Will the children in East Sacramento truly return to Sac High?

I have been in Sacramento 25 years, and the students of East Sac did not attend Sac High then. Why would they come back now? Do you truly think co-locating a comprehensive high school with West Campus will bring back the kids from surrounding neighborhoods? Do you think that West Campus parents driving to Sac High and the Sac High kids driving to another neighborhood will lower the smog in the city?

The reason the [charter high school] exists is because parents in the neighborhood actually wanted their kids to get an education.
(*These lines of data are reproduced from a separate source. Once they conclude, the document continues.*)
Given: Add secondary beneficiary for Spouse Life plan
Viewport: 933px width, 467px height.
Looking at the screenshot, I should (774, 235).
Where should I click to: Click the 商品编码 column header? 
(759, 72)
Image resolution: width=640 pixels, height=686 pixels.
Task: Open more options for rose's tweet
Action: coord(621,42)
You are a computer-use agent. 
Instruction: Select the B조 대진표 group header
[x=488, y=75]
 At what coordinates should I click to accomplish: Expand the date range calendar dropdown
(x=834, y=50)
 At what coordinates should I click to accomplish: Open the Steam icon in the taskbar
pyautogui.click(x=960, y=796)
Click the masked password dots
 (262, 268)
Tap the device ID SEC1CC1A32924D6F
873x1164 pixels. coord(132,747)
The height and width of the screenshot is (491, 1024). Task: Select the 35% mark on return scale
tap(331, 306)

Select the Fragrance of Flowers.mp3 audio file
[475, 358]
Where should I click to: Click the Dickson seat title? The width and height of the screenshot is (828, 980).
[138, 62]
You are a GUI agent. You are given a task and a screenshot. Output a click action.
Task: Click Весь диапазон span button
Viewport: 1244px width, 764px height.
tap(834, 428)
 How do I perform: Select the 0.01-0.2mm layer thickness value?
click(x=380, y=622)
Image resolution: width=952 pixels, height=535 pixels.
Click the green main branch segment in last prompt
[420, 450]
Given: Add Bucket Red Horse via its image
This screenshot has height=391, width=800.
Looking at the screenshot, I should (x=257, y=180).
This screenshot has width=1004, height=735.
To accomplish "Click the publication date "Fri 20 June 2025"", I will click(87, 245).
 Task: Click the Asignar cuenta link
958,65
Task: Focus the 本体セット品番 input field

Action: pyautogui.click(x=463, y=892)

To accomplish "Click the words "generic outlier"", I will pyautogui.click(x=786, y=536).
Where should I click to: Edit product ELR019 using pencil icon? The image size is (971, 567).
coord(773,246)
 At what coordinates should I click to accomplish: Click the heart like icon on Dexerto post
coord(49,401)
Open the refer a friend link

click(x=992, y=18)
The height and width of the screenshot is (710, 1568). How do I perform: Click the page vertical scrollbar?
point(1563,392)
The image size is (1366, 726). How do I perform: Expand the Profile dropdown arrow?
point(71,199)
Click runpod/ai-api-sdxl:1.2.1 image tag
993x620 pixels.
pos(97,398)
The previous campus had a 2.5 out of 10 graduation rate; now it is 95 percent. Forty percent of the students couldn’t read, and now 85 percent have college offers. The kids are taught respect for themselves and others, community participation and school pride. The yesteryears of Sac High from the ’50s and ’60s are gone, and the atrocious ’80s and ’90s appear to be forgotten. But the present is great!

Taking revenue from a cash-strapped district by removing the rent of over $200,000 received from the [charter high school] for the use of the campus and adding the expense of moving both campuses—projected at over $50,000— is ridiculous.